### EXERCISE GOAL
Can you quote the listing below word for word, leaving out the pictures?

Listing of pointing records for text and elements
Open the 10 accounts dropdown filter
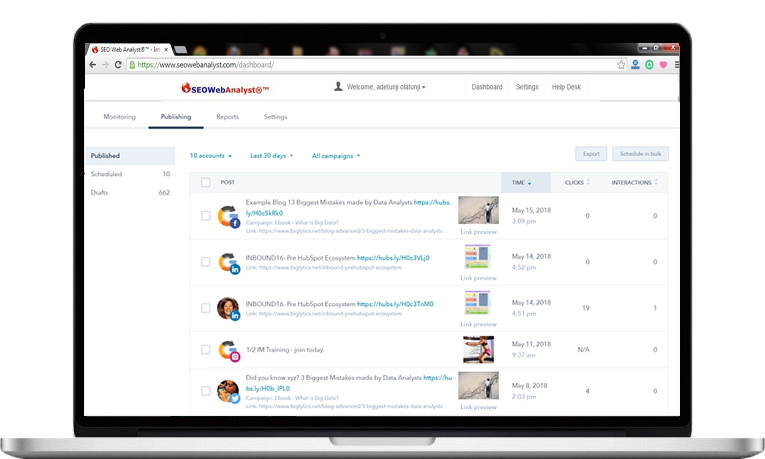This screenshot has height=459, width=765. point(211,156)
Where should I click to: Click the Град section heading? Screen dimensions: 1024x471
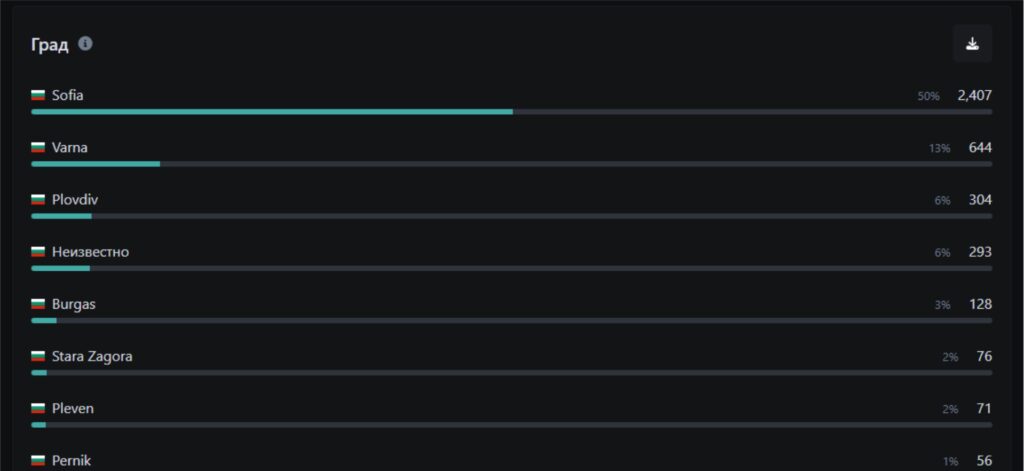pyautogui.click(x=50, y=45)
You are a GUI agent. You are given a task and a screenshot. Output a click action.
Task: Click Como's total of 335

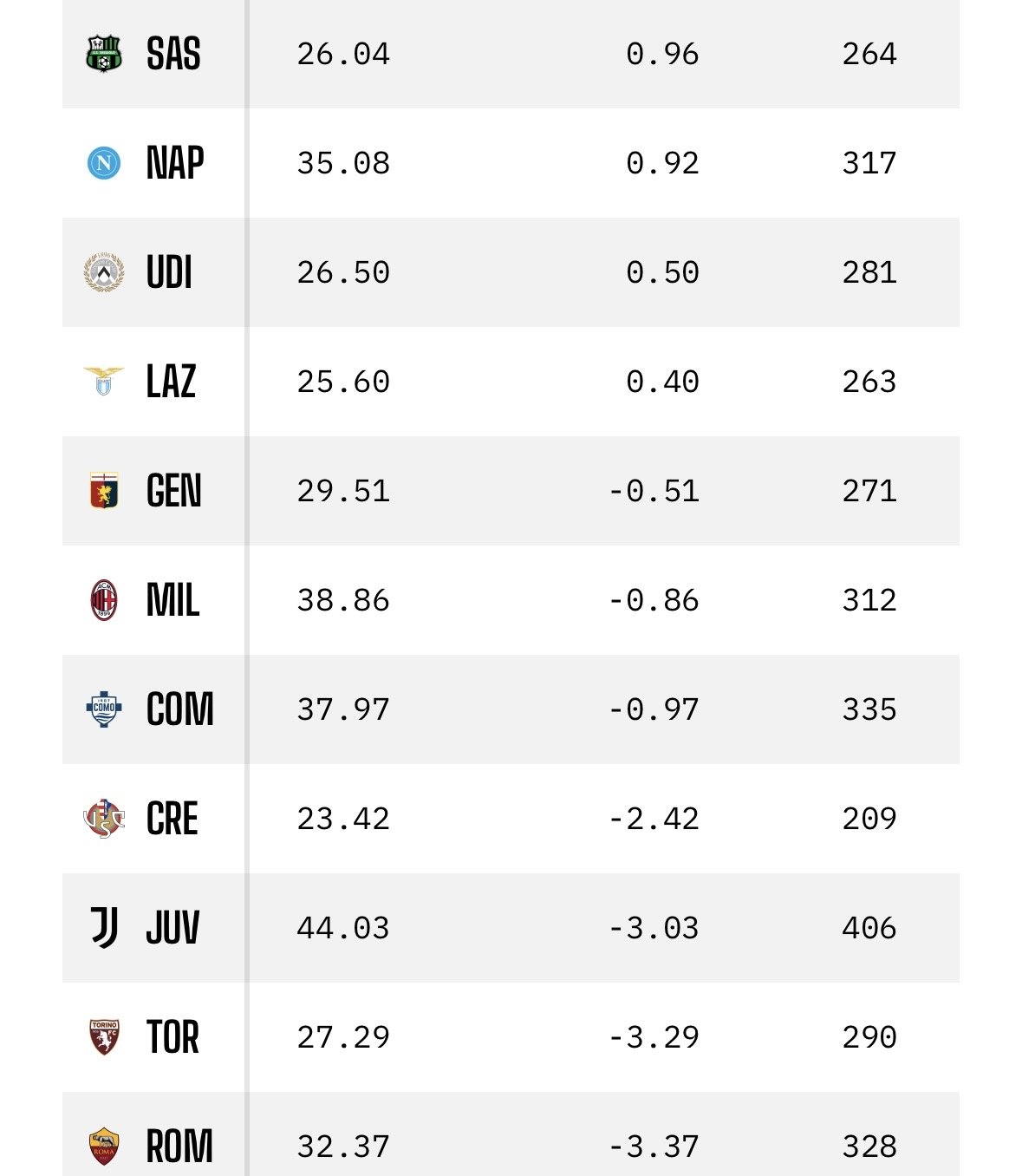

### THE ANSWER
Open the 10 accounts dropdown filter
This screenshot has height=459, width=765. point(211,156)
Where should I click to: Click the Град section heading? Screen dimensions: 1024x471
pyautogui.click(x=50, y=45)
You are a GUI agent. You are given a task and a screenshot. Output a click action.
Task: Click Como's total of 335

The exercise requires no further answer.